Iran has made around $80 billion from its illicit oil sales since the Biden administration took office and relaxed sanctions on the hardline regime, cash that has helped Tehran keep its terror allies like Hamas afloat.
"Iran has generated approximately $80 billion in revenue from oil sales under the Biden administration," according to Claire Jungman, chief of staff at United Against a Nuclear Iran, a watchdog group that closely tracks Tehran’s illicit oil exports and arsenal of tankers. A large portion of this oil is shipped into China, which counts Tehran as one of its top patrons.
Iran’s oil exports have hit a five-year high due to the Biden administration’s decision to relax economic sanctions as part of an effort to cajole Tehran’s hardline regime into inking a revamped version of the 2015 nuclear deal. This revenue, analysts say, has enabled the hardline regime to funnel cash to its regional terror proxies, most notably Hamas, which is currently waging an unprecedented war on Israel with Iran’s backing. Iran is reported to have helped plan Hamas's weekend attack and given the terror group the go-ahead to conduct it, according to the Wall Street Journal. Hamas officials have also publicly stated that Tehran provided support for its surprise invasion.
"With the resurgence of Iran's primary revenue source, oil, into play, it's paramount to recognize the substantial financial leeway they've gained through years of relaxed sanctions," Jungman explained. "This surplus not only sustained them but also significantly fortified their proxies," such as Hamas in the Gaza Strip and Hezbollah in Lebanon.
The Biden administration’s policies toward Iran are under renewed scrutiny in light of Hamas’s weekend attack. In addition to allowing Iran access to billions in oil revenue, the United States released $6 billion in frozen funds as part of a hostage deal last month, money that experts say helped Tehran keep its funding for terror groups on pace. Around $10 billion more was made available to Iran earlier this year, when the administration waived sanctions so that Iraq could pay Tehran for electricity and other debts.

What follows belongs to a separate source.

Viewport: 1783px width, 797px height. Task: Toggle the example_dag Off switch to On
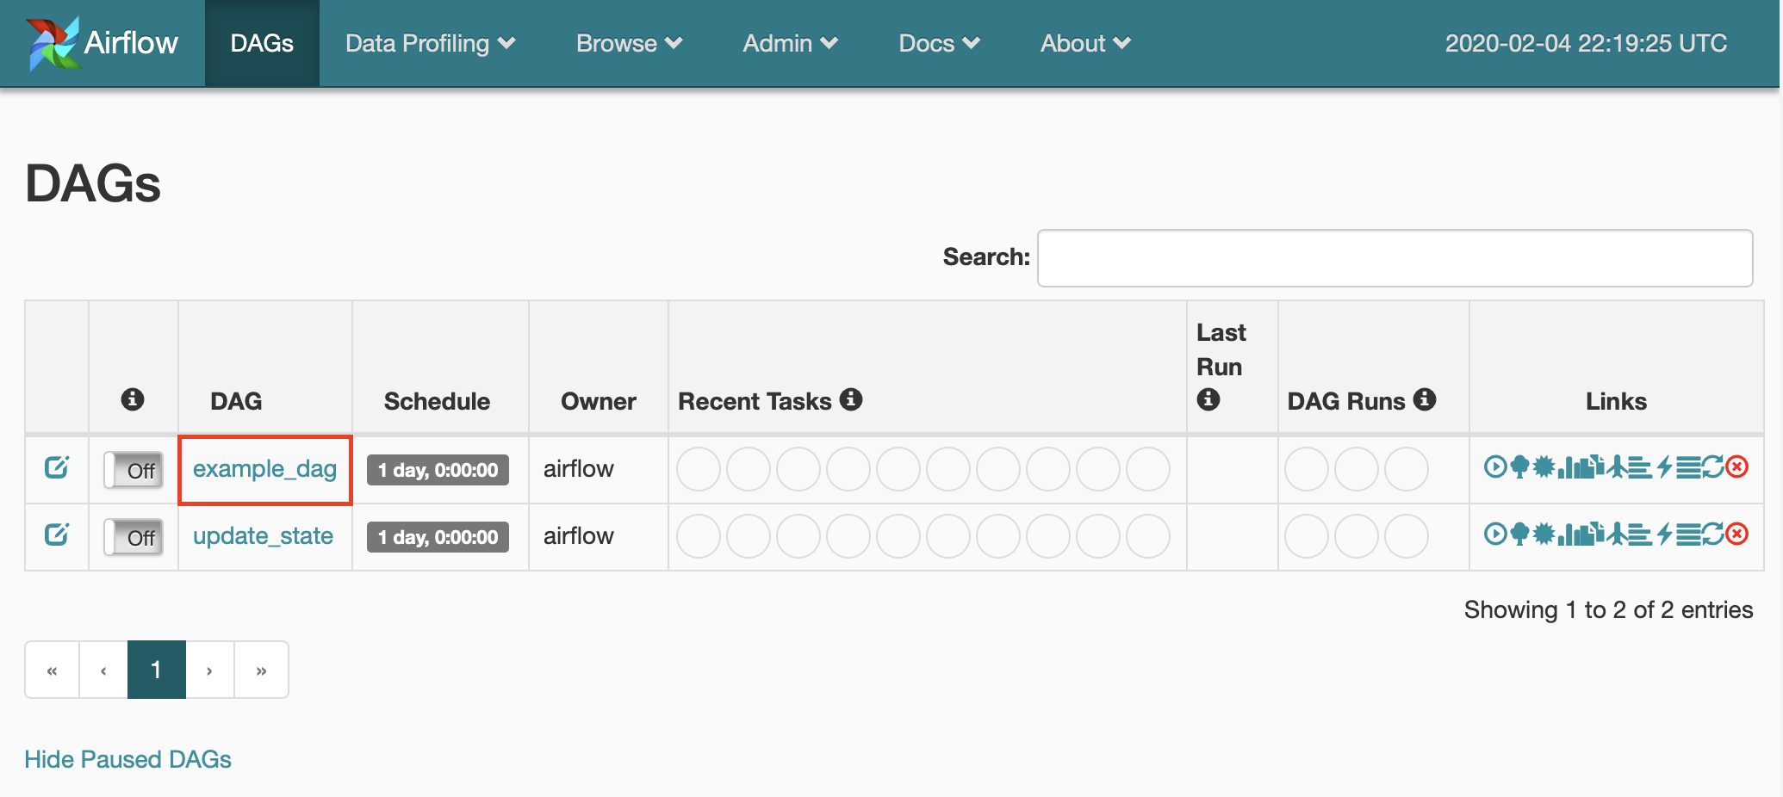coord(134,470)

All told, the administration’s most recent deal with Iran freed up more than $50 billion for Iran, according to Richard Goldberg, a former White House National Security Council member who worked on the Iran portfolio.
"This isn’t just about a $6 billion hostage deal," said Goldberg, a senior adviser to the Foundation for Defense of Democracies think tank. "It’s about a $50-plus-billion nuclear protection racket that’s been going on since May."
"Billions released from Iraq, skyrocketing Iranian oil exports to China, and all of it telling the Iranians that America is weak and will pay any price to avoid a crisis," he said. "That’s a green light for Tehran to take its sanctions relief and focus all their resources on crippling the one country trying to stop its nuclear weapons drive: Israel."
There are indications that access to this cash is enabling Iran to shore up its terrorism enterprise. In April, for instance, Tehran boosted pay by 14 percent for its terror affiliates working with the Islamic Revolutionary Guards Corps, which provides logistical support for Hamas and Hezbollah.
The administration’s decision to relax sanctions on Iran’s oil trade has provided the biggest boon for the hardline regime, and has generated opposition from analysts and Republican lawmakers since President Joe Biden took office and reopened diplomacy with Tehran.
United Against a Nuclear Iran, for instance, documented at least $44 billion in oil sales as of August 2022. This marked a rise of 77 percent from when the Trump administration was in office and instituted a strict sanctions policy to zero out Iran’s oil exports.
"Enforcing sanctions on vessels involved in Iranian oil transport and those aiding such activity, is a necessary step, albeit overdue, in safeguarding international stability," Jungman said.
Congress has issued similar demands. In April, a bipartisan group of senators led by Joni Ernst (R. Iowa) and Richard Blumenthal (D., Conn.) blasted the Biden administration for blocking federal agencies from seizing illicit Iranian oil tankers, arguing the policy choice was lining Tehran’s pockets.
The State Department did not respond to a request for comment.